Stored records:
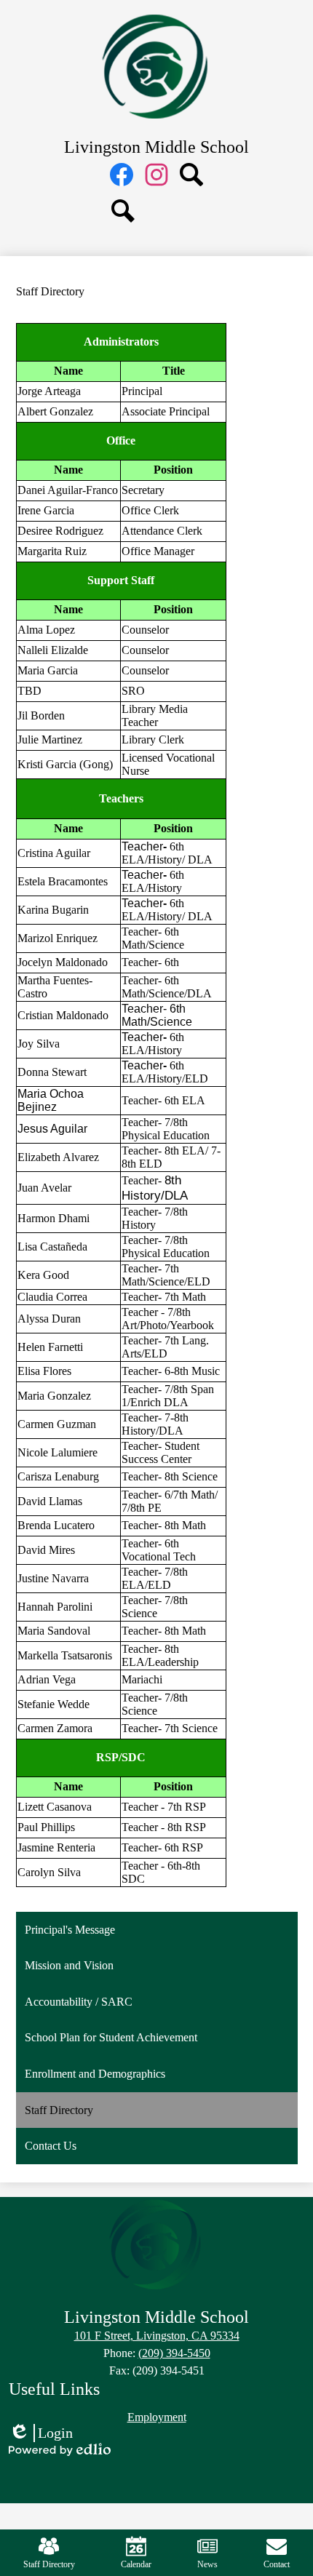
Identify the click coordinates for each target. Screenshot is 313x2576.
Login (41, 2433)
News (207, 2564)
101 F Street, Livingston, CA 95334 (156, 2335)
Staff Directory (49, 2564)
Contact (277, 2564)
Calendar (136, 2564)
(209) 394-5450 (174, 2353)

* **Task details**:
Except for the pictures, write the data out exactly.

* **Result of the exercise**:
Identify the click coordinates for each target. Screenshot is 313x2576.
Login (41, 2433)
News (207, 2564)
101 F Street, Livingston, CA 95334 (156, 2335)
Staff Directory (49, 2564)
Contact (277, 2564)
Calendar (136, 2564)
(209) 394-5450 (174, 2353)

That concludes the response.